Stated problem ->
List every line in the data below that contains the word "label".

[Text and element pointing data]
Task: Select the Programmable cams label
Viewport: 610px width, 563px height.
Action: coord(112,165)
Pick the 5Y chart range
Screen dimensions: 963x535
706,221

Solution for this exercise ->
Task: Select the Programmable cams label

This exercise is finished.